On Thursday, I was expecting it to snow more throughout the day. But it didn't snow much at all. I brought home some work, just in case, but I was less than optimistic.
At a meeting that afternoon, one of my colleagues told the rest of the staff, "Do you want to know how to get a snow day tomorrow? Wear your pajamas backwards and flush ice cubes down your toilet. That's what they are doing in New York."
Everyone laughed like it was an inside joke, but I didn't get it at all. Was there supposed to be a logical punchline? Was it one of those sexual references I (sometimes) don't understand?
I laughed anyway.
Then I looked it up online when I got home.

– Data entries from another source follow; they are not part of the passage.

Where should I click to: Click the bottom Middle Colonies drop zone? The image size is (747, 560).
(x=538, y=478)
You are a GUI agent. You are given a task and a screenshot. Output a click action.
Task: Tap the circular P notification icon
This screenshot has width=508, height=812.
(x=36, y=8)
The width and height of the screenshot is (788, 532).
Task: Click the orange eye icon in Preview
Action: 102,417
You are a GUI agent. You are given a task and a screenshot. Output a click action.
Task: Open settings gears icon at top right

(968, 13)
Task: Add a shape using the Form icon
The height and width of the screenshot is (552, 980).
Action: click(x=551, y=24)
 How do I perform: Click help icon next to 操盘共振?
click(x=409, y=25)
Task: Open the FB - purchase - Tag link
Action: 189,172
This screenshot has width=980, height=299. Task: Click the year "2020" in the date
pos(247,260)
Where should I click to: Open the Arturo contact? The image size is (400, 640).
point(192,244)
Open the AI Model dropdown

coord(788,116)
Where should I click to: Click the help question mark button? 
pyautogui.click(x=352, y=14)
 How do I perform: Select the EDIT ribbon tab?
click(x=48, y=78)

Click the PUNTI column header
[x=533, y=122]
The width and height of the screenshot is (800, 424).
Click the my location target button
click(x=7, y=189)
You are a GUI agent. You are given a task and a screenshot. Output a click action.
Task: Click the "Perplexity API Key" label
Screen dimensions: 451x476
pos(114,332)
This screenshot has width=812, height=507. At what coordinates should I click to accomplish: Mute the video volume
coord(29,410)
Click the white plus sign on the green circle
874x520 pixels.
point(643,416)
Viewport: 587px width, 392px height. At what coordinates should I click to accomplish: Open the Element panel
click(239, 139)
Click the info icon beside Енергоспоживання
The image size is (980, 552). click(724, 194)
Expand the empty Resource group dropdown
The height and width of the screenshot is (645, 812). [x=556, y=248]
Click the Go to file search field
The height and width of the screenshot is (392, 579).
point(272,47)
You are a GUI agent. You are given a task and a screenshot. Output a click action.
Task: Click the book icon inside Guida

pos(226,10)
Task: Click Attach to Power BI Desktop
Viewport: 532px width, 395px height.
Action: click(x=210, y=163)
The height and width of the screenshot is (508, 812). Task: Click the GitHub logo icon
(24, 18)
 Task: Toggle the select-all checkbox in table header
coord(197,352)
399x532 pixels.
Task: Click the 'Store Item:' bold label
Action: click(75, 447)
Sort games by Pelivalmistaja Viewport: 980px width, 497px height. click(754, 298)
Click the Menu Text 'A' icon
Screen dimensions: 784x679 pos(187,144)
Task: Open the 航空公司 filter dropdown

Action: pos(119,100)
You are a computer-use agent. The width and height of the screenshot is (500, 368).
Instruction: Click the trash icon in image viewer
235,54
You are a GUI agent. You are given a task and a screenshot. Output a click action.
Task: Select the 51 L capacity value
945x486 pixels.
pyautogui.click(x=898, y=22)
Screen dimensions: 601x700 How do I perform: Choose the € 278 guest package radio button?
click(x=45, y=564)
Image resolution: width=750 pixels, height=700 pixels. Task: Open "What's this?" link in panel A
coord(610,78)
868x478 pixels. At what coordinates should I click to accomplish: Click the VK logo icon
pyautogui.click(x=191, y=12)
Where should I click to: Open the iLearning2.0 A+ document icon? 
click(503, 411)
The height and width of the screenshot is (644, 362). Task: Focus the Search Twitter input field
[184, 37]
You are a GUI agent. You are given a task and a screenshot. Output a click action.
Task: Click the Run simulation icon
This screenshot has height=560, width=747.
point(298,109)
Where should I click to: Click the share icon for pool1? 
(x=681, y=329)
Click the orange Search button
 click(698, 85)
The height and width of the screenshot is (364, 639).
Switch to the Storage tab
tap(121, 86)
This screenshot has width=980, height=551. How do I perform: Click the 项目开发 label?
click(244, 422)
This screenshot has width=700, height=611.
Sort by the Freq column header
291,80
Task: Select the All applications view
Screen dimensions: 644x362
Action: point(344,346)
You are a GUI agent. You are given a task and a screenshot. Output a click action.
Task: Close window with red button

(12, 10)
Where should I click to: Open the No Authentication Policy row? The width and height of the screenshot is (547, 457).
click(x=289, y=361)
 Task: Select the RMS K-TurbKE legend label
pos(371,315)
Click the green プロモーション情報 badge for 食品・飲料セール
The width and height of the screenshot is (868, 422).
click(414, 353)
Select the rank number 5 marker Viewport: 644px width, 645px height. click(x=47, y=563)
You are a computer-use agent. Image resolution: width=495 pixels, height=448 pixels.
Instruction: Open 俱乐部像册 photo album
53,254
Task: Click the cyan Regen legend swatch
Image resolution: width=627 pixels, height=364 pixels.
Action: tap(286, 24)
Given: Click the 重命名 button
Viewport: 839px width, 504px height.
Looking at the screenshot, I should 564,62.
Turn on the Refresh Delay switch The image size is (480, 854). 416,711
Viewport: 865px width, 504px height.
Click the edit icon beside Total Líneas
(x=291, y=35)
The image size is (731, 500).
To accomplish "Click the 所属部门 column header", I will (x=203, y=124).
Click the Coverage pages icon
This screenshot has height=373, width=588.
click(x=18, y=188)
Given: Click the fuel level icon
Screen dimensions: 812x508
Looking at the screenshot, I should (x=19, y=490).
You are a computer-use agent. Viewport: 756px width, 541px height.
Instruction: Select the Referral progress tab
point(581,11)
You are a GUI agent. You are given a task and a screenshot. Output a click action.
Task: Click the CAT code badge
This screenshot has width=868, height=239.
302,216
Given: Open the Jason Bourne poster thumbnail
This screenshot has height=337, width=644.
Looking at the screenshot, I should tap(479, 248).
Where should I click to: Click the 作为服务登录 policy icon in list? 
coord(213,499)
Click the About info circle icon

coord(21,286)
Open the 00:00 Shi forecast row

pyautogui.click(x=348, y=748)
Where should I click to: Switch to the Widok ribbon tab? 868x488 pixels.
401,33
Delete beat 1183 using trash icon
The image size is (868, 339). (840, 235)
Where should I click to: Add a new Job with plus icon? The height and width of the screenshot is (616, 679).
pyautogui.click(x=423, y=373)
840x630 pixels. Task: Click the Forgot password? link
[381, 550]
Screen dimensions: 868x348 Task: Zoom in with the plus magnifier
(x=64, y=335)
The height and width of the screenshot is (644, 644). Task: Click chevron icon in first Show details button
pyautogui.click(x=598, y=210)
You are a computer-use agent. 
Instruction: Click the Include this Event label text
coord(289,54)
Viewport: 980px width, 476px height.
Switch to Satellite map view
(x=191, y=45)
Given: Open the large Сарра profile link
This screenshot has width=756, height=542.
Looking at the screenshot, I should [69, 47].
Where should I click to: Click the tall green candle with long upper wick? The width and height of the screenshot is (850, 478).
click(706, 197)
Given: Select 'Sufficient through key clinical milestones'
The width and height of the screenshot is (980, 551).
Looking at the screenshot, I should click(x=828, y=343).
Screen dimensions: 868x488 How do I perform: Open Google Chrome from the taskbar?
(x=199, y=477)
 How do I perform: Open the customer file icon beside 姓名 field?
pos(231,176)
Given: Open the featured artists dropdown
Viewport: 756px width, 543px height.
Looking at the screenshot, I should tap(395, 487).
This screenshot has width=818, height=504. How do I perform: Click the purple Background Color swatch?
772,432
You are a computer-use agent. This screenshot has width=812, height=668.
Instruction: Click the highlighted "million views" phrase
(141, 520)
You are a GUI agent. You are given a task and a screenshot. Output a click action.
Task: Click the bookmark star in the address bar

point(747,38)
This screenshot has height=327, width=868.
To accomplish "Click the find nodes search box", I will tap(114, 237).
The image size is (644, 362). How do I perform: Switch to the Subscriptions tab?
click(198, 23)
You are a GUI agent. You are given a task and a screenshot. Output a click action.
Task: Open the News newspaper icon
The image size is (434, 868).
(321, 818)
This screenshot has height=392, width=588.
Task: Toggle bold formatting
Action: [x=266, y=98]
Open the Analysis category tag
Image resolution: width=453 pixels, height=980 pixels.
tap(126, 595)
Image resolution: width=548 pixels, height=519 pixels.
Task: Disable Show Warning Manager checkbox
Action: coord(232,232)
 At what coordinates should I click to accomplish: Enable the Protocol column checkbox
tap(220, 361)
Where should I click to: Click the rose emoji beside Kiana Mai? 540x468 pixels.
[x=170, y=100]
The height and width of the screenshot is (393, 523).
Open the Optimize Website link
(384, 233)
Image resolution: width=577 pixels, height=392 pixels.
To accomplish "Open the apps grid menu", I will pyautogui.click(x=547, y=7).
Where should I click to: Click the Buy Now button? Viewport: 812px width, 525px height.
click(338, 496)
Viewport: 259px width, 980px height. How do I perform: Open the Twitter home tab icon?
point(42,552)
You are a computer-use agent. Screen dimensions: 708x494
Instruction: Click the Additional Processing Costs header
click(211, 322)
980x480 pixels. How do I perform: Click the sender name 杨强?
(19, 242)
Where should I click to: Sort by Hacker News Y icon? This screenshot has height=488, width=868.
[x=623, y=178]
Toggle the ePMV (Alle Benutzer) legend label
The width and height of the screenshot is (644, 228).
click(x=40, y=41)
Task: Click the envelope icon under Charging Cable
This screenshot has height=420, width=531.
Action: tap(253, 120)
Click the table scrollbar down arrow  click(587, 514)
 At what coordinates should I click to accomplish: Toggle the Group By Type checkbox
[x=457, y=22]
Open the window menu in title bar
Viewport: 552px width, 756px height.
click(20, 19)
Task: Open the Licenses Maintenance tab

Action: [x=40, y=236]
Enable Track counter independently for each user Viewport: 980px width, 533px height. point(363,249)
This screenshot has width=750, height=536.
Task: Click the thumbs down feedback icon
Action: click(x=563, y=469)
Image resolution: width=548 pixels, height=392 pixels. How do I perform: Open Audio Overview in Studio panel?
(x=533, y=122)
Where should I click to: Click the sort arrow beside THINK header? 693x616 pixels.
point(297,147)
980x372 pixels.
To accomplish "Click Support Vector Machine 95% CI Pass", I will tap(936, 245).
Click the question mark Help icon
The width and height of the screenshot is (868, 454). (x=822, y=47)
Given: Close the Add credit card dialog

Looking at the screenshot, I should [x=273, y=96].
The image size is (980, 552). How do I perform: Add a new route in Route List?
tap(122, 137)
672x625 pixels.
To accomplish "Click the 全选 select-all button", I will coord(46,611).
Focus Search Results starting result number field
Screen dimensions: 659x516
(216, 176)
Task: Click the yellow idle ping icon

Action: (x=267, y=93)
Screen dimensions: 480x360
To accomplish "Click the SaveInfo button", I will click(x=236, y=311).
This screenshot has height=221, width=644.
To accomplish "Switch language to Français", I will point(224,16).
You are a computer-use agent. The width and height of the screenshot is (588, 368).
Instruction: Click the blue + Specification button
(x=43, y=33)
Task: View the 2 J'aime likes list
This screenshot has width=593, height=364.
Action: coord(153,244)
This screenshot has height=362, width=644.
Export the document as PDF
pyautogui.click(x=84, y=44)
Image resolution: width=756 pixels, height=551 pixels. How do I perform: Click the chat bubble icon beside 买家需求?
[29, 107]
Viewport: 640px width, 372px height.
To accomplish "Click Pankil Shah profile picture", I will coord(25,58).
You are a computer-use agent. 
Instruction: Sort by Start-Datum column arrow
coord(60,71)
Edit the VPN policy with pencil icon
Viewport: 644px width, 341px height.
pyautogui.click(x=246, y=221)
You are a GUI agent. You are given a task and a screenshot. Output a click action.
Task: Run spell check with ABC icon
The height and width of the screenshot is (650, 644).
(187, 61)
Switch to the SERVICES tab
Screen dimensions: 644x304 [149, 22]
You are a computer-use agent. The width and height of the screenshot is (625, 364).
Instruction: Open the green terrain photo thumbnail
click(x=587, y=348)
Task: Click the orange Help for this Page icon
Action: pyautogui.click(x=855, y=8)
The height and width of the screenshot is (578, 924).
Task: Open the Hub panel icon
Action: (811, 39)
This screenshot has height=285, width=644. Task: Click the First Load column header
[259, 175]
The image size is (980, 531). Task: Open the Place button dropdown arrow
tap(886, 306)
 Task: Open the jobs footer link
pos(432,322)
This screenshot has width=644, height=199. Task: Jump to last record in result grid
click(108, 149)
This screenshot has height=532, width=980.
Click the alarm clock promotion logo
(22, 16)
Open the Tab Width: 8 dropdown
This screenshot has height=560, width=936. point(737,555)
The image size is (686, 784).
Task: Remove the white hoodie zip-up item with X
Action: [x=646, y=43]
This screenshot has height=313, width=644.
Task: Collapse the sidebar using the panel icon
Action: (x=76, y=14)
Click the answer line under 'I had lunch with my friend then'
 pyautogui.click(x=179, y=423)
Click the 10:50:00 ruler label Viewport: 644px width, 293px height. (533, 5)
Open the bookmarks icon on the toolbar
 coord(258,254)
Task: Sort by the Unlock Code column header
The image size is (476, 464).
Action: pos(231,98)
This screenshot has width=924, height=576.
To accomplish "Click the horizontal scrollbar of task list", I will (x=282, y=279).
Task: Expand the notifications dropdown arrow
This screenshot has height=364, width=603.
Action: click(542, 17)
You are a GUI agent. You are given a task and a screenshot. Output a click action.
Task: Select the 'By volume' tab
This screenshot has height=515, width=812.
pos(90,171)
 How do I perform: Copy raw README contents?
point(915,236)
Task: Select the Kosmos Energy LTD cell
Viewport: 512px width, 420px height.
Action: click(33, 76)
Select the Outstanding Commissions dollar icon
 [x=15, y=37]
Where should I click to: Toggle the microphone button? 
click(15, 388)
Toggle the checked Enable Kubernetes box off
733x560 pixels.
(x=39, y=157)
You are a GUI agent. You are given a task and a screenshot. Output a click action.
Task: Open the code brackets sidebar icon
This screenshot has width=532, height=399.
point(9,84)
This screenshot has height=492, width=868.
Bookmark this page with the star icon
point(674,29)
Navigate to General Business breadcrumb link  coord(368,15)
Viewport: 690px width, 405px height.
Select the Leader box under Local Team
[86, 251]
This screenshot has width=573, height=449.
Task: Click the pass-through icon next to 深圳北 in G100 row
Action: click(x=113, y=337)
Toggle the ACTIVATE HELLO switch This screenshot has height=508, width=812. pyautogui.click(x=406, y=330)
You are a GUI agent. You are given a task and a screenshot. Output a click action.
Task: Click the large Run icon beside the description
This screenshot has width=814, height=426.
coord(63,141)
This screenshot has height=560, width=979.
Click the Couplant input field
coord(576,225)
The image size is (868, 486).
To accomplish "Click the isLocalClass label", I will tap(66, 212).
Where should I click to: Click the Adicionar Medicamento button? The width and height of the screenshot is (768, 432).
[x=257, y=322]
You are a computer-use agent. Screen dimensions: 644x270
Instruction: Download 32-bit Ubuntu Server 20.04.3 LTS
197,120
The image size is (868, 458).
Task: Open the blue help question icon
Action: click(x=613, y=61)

It turns out, lots of snow day superstitions are floating around out there:
- Put a silver spoon under your pillow.
- Turn clockwise twice, then turn counterclockwise twice while wearing pajamas.
- Say "Boom, boom for snow!"
- Put a potato by your alarm clock.
- Light a green candle.
- Wear your pajamas backwards, and put an ice cube down the toilet for each person living in your house.
Thursday night, I went to bed, certain there was no snow day on the horizon no matter how many spoons I put under my pillow. It hadn't snowed at all for the last several hours. I woke up at 5:30 a.m. and started my morning routine. I was standing naked, just out of the shower, when Dan knocked on the door.
"Snow day!"
"What?" I threw open the door (not in my backwards pajamas, by the way). "Did I get a phone call?"
"No. It's on the news."
"But the school didn't call? Are you sure it's not a hoax?"
Dan pulled out his smartphone.
"It's on the Boise Schools website," and he showed me the message posted in bright red letters.
"What the --" and you can probably guess the rest. I started jumping around (yes, still naked).
Whatever happened in the heavens between the hours of 9:30 p.m. and 5:30 a.m., one thing is for sure . . .
The whole school staff must have worn their pajamas backwards Thursday night.